The request:
Copy the rows from the line with "You are a computer-use agent. Screen" to the line with "(x=200, y=342)", switching "empty" to "blank" and keeping everything else the same. Leave out the pictures.

Start of Information given

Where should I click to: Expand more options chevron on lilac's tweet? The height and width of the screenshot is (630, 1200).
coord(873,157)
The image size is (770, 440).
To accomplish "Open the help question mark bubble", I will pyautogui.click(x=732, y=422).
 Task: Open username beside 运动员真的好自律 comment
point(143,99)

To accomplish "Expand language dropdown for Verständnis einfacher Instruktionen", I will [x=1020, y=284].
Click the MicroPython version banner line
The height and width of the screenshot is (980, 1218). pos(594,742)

End of Information given
Start of Information given

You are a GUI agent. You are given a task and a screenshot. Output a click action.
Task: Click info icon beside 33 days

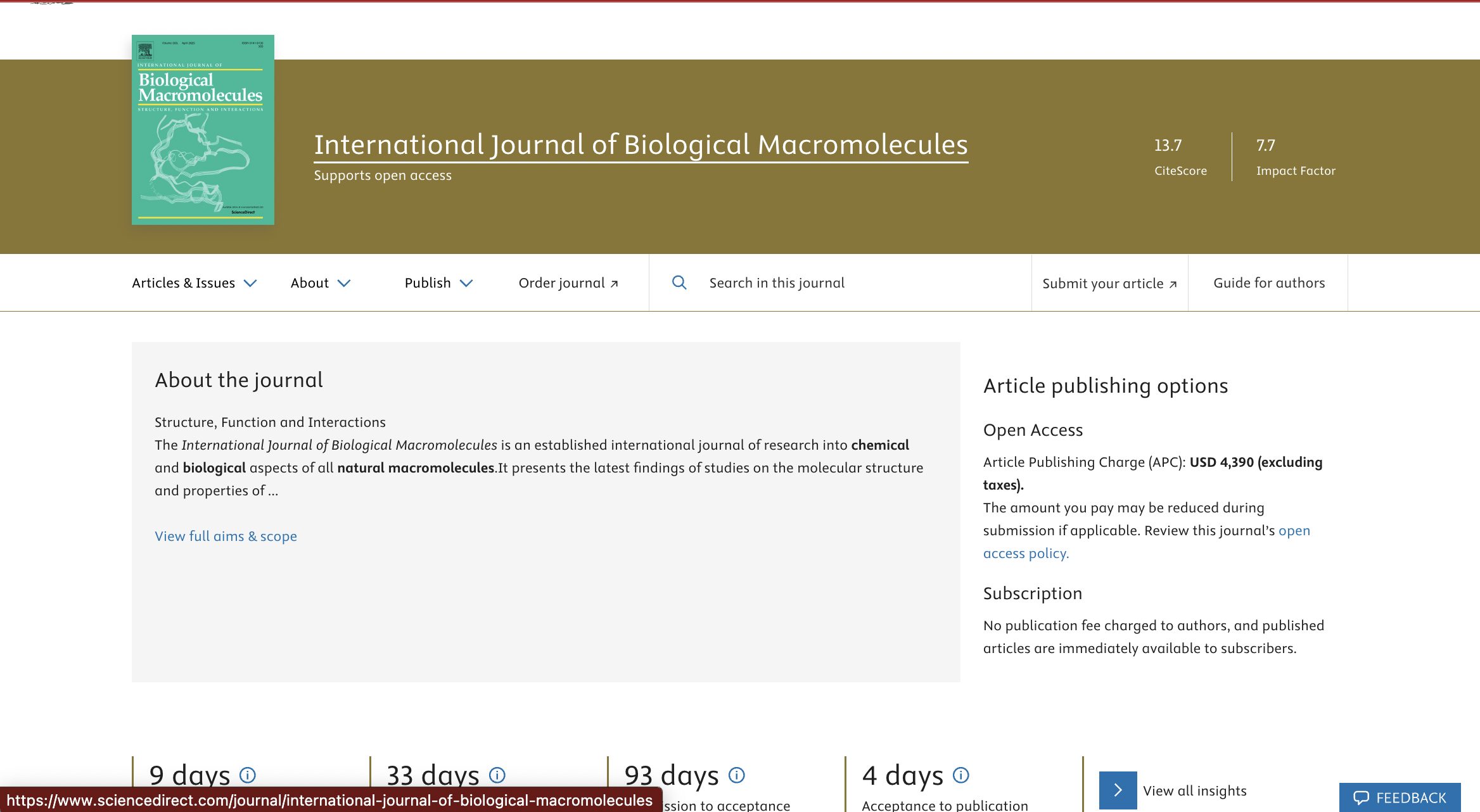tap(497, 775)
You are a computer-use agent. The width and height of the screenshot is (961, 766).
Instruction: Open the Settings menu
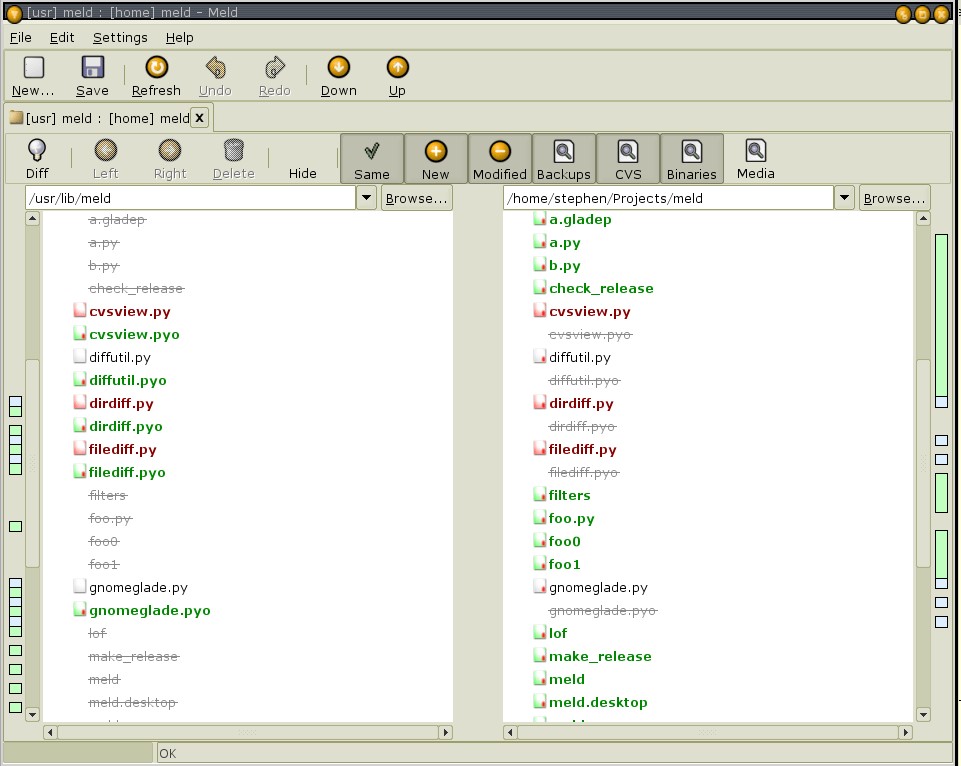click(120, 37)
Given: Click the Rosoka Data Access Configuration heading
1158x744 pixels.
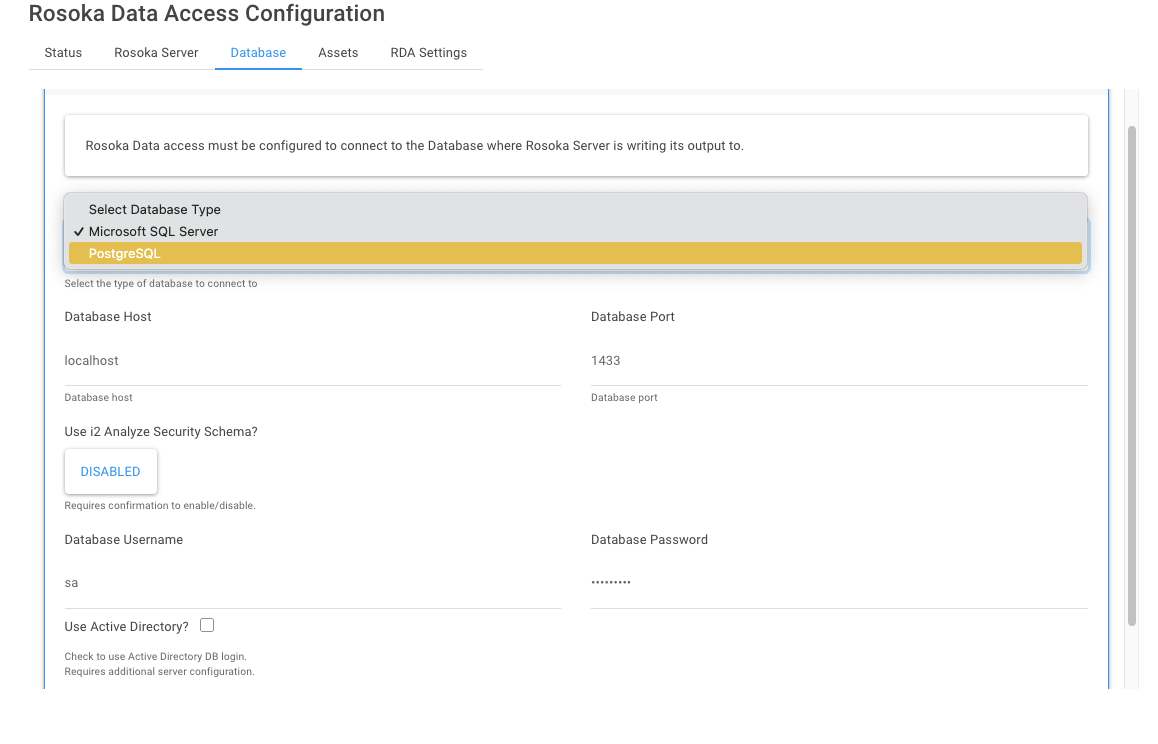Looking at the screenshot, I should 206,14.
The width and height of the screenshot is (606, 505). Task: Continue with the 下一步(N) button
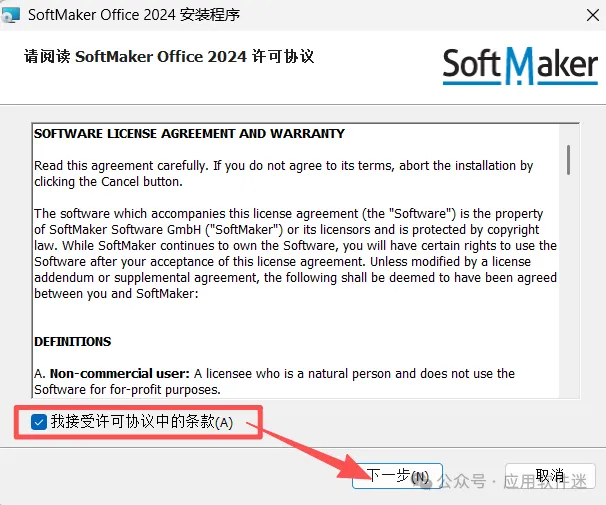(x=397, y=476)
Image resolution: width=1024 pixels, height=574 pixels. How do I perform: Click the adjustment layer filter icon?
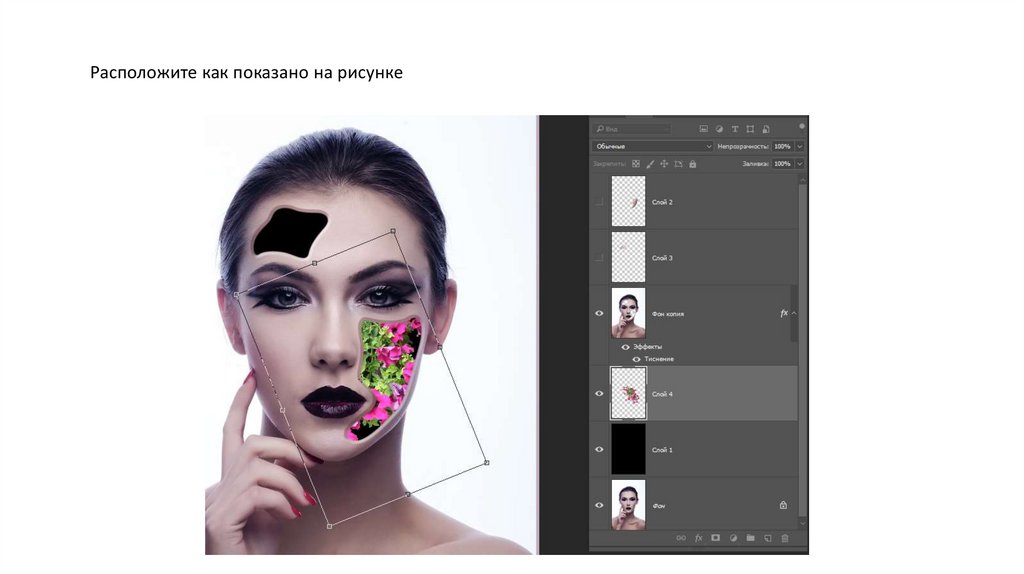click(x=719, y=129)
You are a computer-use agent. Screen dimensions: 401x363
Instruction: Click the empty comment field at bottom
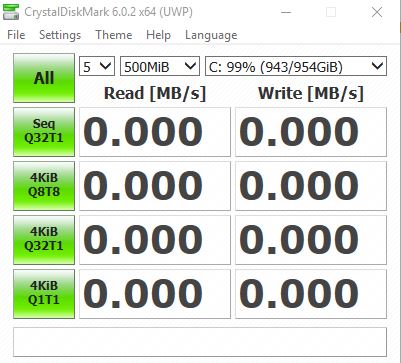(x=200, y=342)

End of Information given

Result for this exercise:
You are a computer-use agent. Screen dimensions: 401x363
Instruction: Click the blank comment field at bottom
(x=200, y=342)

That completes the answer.